Following the announcement, several analyst companies released comments, with several companies suggesting it was the first merger of two offshore drills since the slowdown began. Before its completion, shareholders of both companies approved the proposed merger on Thursday. “Consolidation is long overdue and the Ensco Atwood merger is the first step towards a less fragmented industry,” said Liz Tysall, senior offshore rig analyst at Rystad Energy. “The combined fleet will consist of 63 drilling rigs – 26 swimmers and 37 jackups, this has made Ensco the largest mixed fleet compared to other offshore drilling companies with fleets, including floats and jackups,” Atwood shareholders also voted in favour of agreeing to the merger agreement with Ensco with more than 98 percent of the votes cast and 70 percent of the outstanding shares in favor of the transaction.
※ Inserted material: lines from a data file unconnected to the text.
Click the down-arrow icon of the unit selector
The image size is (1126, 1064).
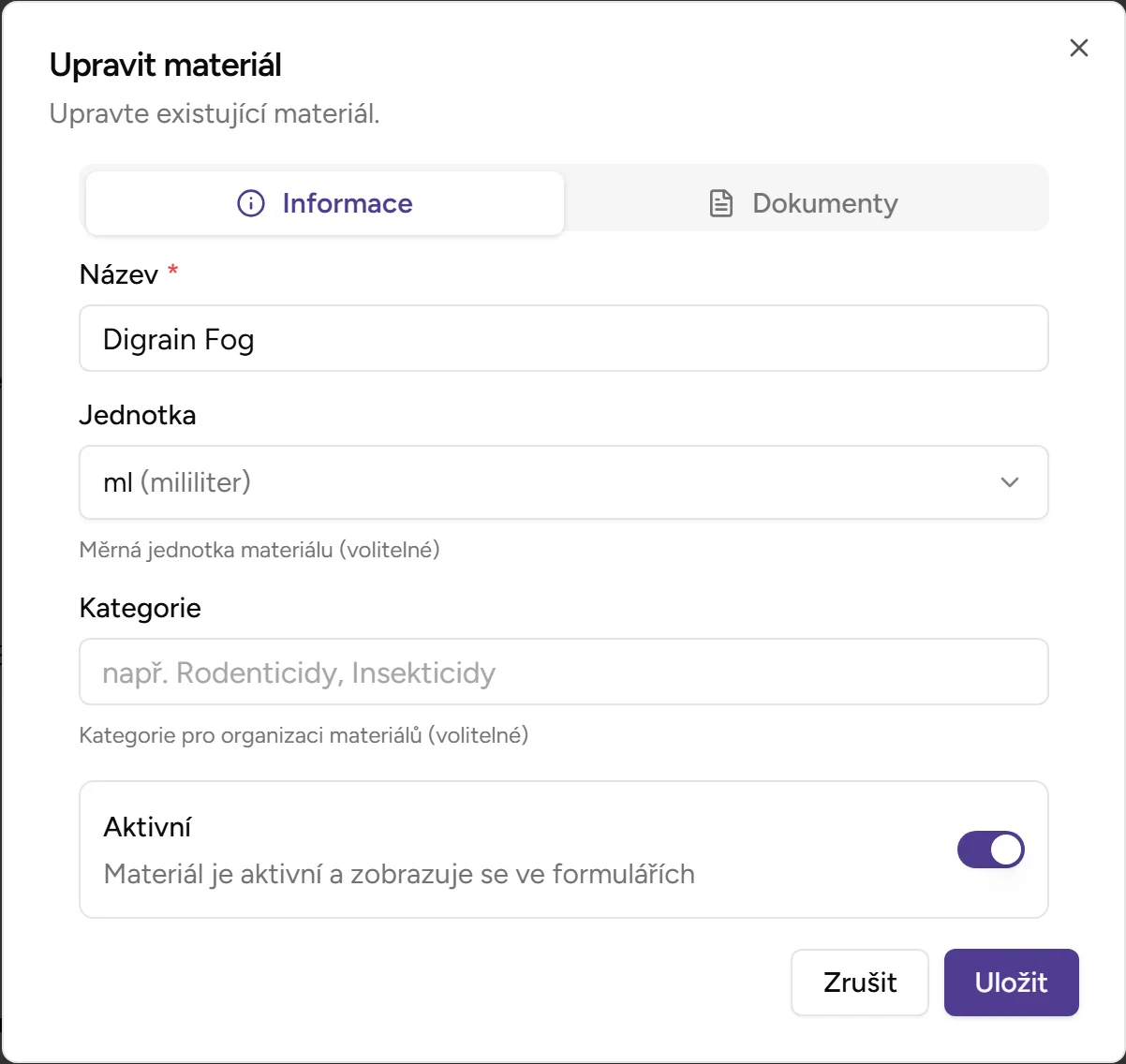pos(1009,482)
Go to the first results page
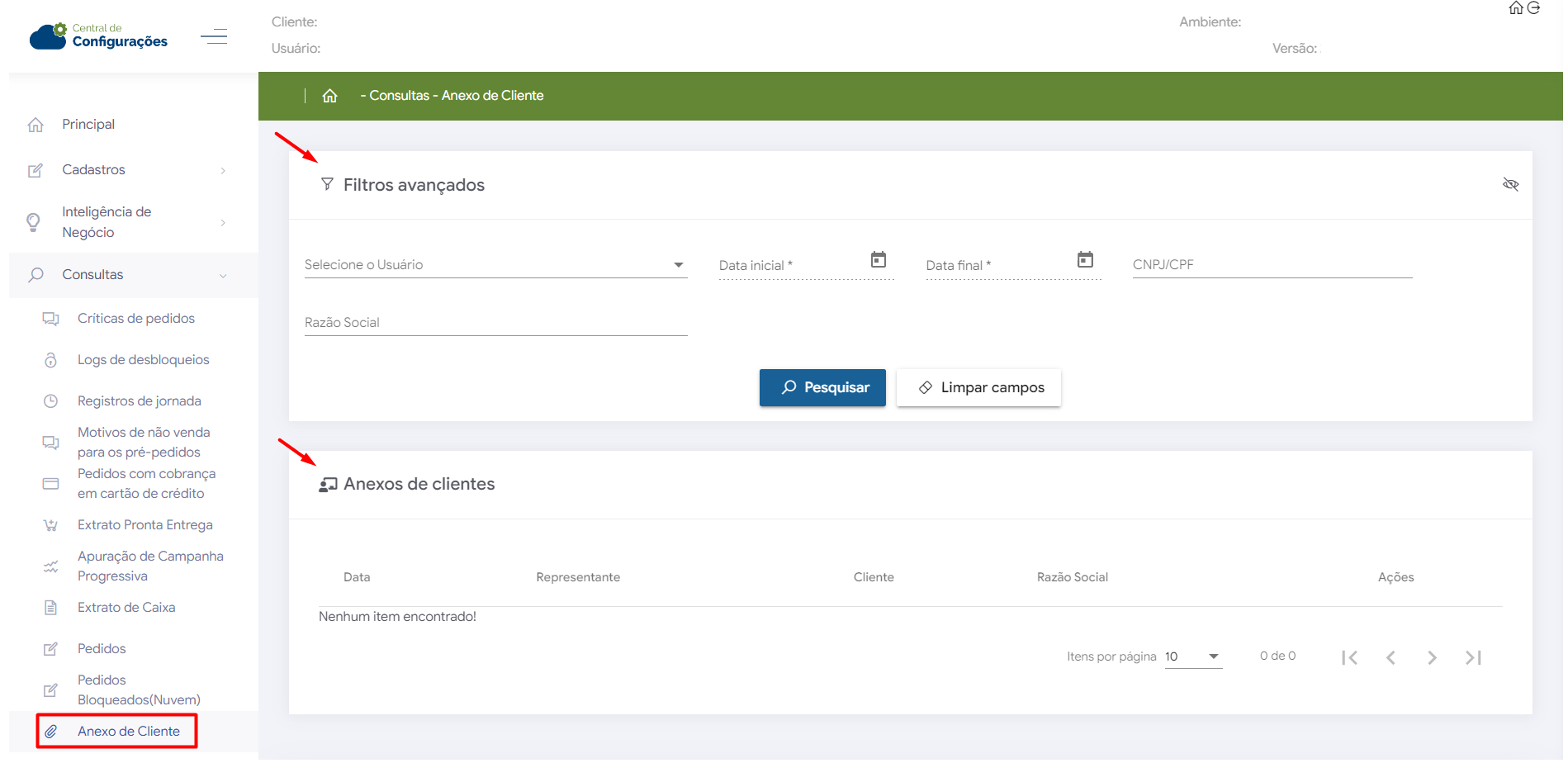Screen dimensions: 1568x763 (1349, 657)
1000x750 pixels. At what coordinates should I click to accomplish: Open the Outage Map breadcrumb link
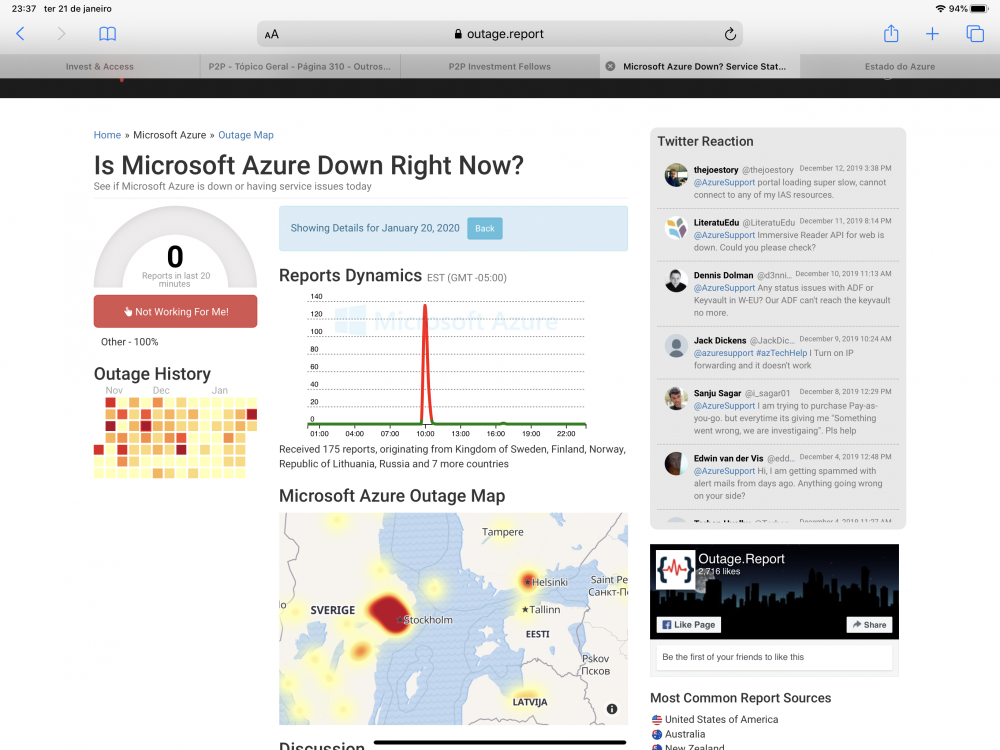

Under the merger agreement, Atwood shareholders are permitted to receive 1.60 Class A common shares of Ensco for each share held by atwood. Ensco and Atwood shareholders will hold 69% and 31% of the combined company`s outstanding assets, respectively. As part of the closing of the transaction, Atwood`s common stock ceased trading on the New York Stock Exchange. Ensco and Atwood are holding a conference call today at 10:00 a.m. .m CDT (11:00 a.m.m EDT and 4 p.m. .m London time). The call will be broadcast live on www.enscoplc.com and www.atwd.com. Alternatively, callers can choose 1-855-239-3215 within the United States or 1-412-542-4130 from outside the United States. Ask me for the Ensco conference.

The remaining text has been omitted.